The researchers carried out their study in vervet monkeys – a species that parallels human populations in containing a mix of alcohol avoiders, moderate consumers, and heavy consumers who will drink to the point of intoxication. Twenty monkeys were selected based on having at least a slight interest in consuming alcohol. The researchers then quantified each individual’s preferred alcohol intake level by monitoring their behaviours when the animals received four hours of daily access to a bottle of 10% ethanol solution alongside plain tap water.

After a baseline observation period of nine days, monkeys were randomly selected to receive a daily injection of either a sterile saline solution (placebo) or a pharmacological analog of the liver hormone FGF21 for a total of 16 days.
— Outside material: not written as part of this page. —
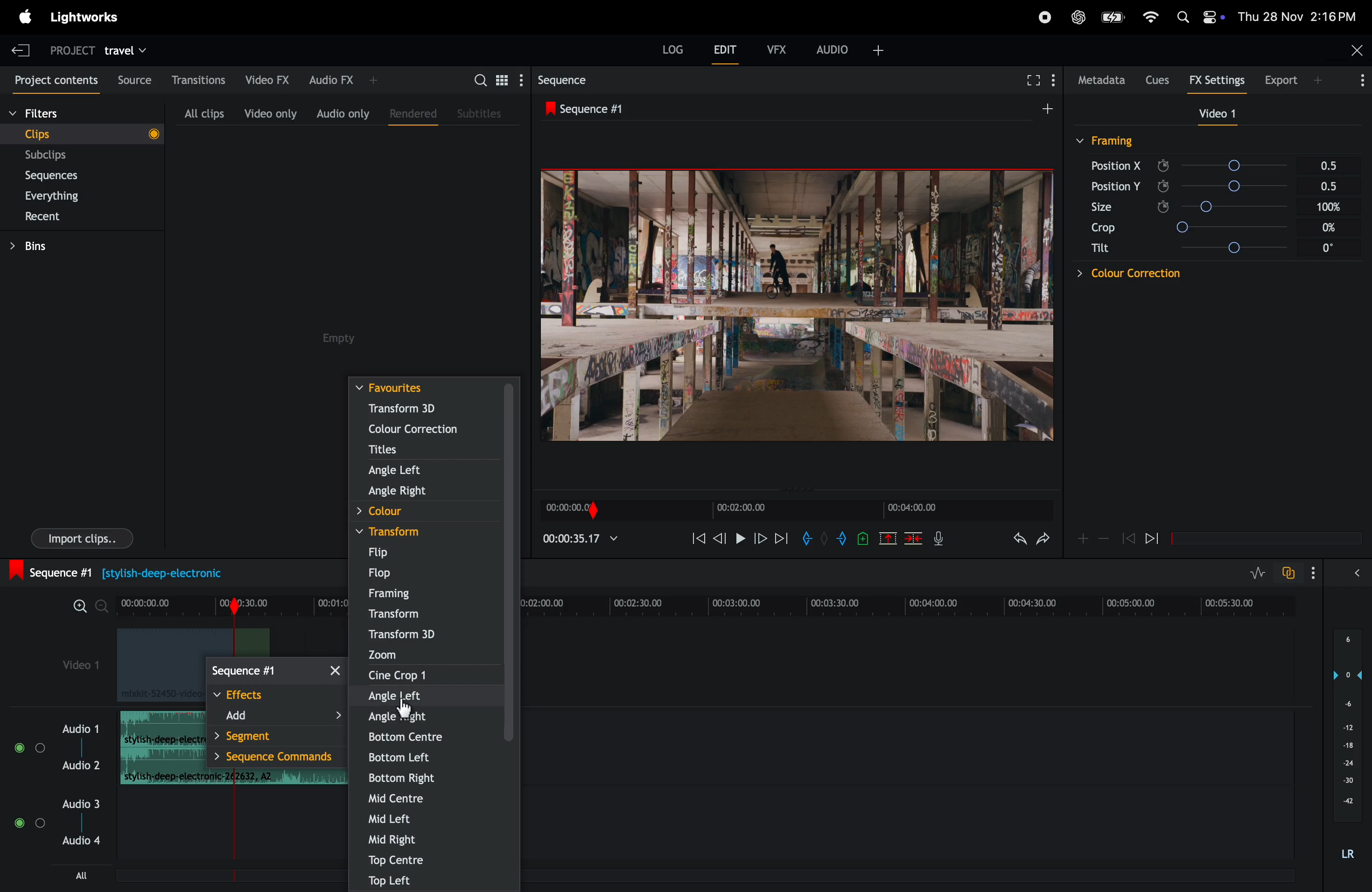  I want to click on edit, so click(726, 52).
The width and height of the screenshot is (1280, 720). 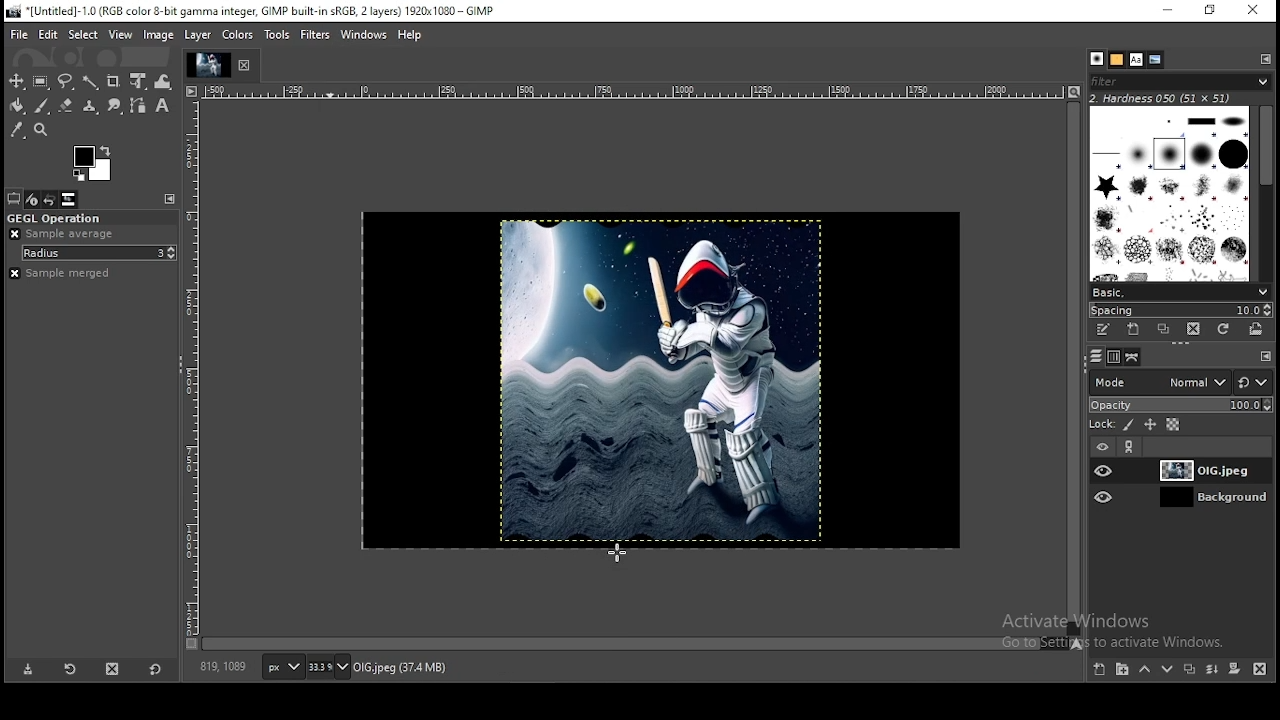 I want to click on help, so click(x=410, y=34).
The FGF21-mimicking drug was found to produce a 50 percent reduction in alcohol consumption, without influencing the monkeys’ intakes of food or water. Looking into the effects of FGF21 in the brain, the researchers uncovered that both FGF21 and its synthetic analog increased the transmission of signals to a specific group of brain cells in the nucleus accumbens – a hotspot of the brain’s reward system. These cells were distinguished by the presence of specifically D2-type dopamine receptors, which have been strongly implicated in reigning in impulsive and repetitive consumption of other substances like sugar. Human variants in the D2 receptor gene have also been linked to greater risk of alcohol dependence.

The findings suggest that FGF21 serves as a regulatory message between the liver and the brain’s impulse control circuits, and that boosting this signal may aid in the treatment of substance addictions.

-Link to full publication.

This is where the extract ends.